In the next Step we configured the max_statement_mem: 2000MB
This didn't have any effect to the memory consumption on the segmenthosts. We track this with following Query:
select segid, sum (vmem_mb) from session_state.session_level_memory_consumption
where query like '%<some snippet of the query>%'
group by segid
order by segid;
The memory consumption increases very quickly and the error happend again.
CREATE RESOURCE QUEUE adhoc with (ACTIVE_STATEMENTS=6, MEMORY_LIMIT=6291);
ALTER ROLE user1 RESOURCE QUEUE adhoc;
The Database is set to use the resource queue with the parameter gp_resource_manager: queue
We see in the Table 'gp_toolkit.gp_resqueue_status' when we execute a statement that the 'rsqmemoryvalue' is 1048 but the memory consumption in the session_state.session_level_memory_consumption table shows higher values for the segments until the error occurs again.
Has anyone a tip to fix this problem?
Upvotes: 1
Views: 6353
Reputation: 161
Each query will ask for 250MB memory and you set gp_vmem_protect_limit to 8GB. In this case, you can probably run (8GB- primary process memory)/250MB =~ 20-30 queries at the same time.

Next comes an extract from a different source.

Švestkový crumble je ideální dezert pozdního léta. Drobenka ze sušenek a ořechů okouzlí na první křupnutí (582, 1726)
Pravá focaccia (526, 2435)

The size of primary process depends on other settings, shared_buffers, wal_buffers,...
Statement_mem can be set in a session. This means some users can set statement_mem higher (up to max_statement_mem) and you will see less queries in concurrent.
When the memory allocated to those concurrent queries reach 90(OR 95) % of gp_vmem_protect_limit, runaway detector will start to cancel queries to protect primary process from OS OOM Kill.
To "fix" the problem (it is not a problem actually), you can
1) set lower default statement_mem, so you can have more queries running concurrently but slower.
2) increase RAM on segment hosts, such that you can increase gp_vmem_protect_limit.
Upvotes: 0